As the global economy comes to rely on knowledge and information, as opposed to raw labor and manufacturing, the need for developed markets to adapt becomes paramount. In the United States, the recession and the resulting plague of unemployment has shown this to be true. Although some manufacturing jobs have returned, the skills that are most in-demand are in the fields of business services, healthcare, and education – all of which require considerable training.
Consider a few facts: More than 13 million Americans are currently unemployed, but there are more than 3.3 million open positions. What’s more, a number of economists, including those representing the Federal Reserve, agree that unemployment will hover around its current level of 8.6 percent through 2012.
Meanwhile, student debt is rising as jobless Americans return to school to beef up resumes and improve their job prospects. A recent report by the New York Federal Reserve even found the total volume of student debt is now greater than that of credit card debt.
Analysts generally agree that the job market will not be able to recover until there is a considerable shift in the dynamics of the U.S. workforce – that is, a trend toward greater knowledge and skills. However, an added challenge will arise in the form of employers’ ability to hold on to talent.
According to a recent Deloitte survey, roughly one-third of employed Americans plan to look for a new job once the economy recovers. Businesses need to adopt retention strategies if they intend to hold on to their top performers. Here are a few considerations to make toward that end.
1.) Training programs improve morale and job satisfaction
People like to feel like they belong to an organization and that their contributions make a significant impact on its well-being. Broadening an employee’s range of skills and responsibilities will help enhance their sense of belonging and hopefully further commit them to the organization. Consider offering night courses or on-the-job training programs to boost skills and establish a stronger relationship.
However, new responsibilities need to be met with higher compensation, as workers will only lift so much additional weight before they ask for a raise.
2.) Employee recognition goes a long way
Compensation is, of course, important. But most people also want to be recognized for their work. They want to know that they’re doing a good job – not to the point of superficiality, just enough to feel good about their accomplishments and ensure continued effort. Consider offering top performers a greater role in the decision-making process or set them up with a mentor.

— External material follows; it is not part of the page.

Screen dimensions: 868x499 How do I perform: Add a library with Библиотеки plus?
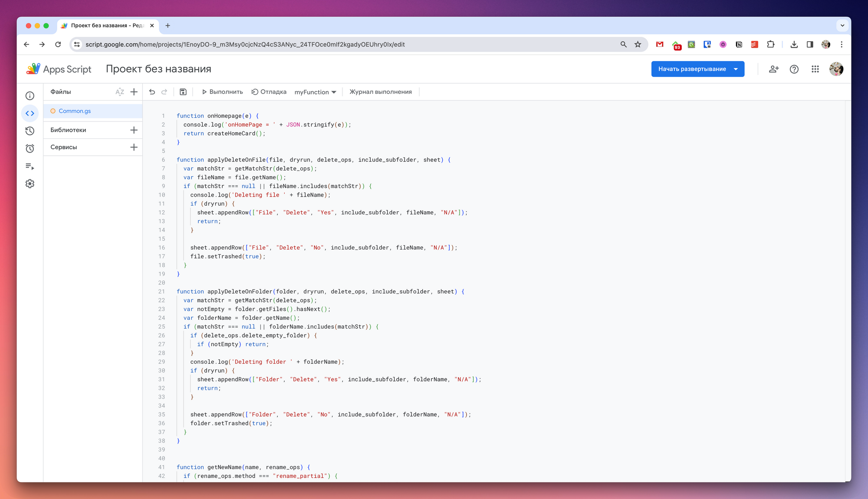pyautogui.click(x=134, y=130)
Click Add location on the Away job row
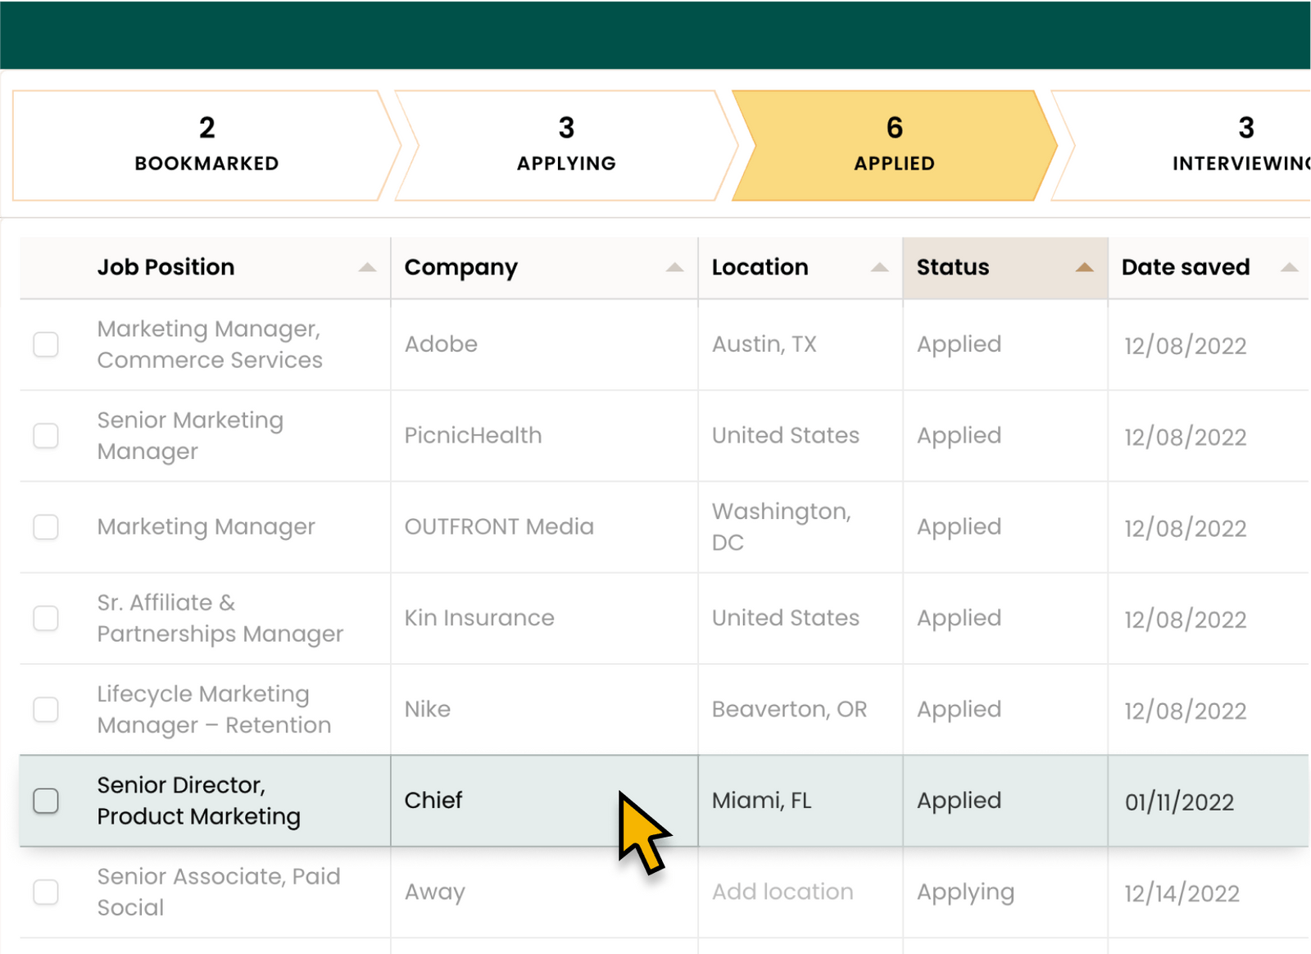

3.) Transparency can build trust and devotion
Whether its finances, marketing or HR solutions, opening strategy to deliberation among top performers will highlight the owner’s commitment to his or her employees and help establish trust between parties. If staff retention is your company’s long-term goal, you’ll need to earn their trust before any other strategy can be considered. As the economy continues to improve, albeit tepidly, the need for retention tactics will become dire.
What are some other ways HR managers can boost employee retention?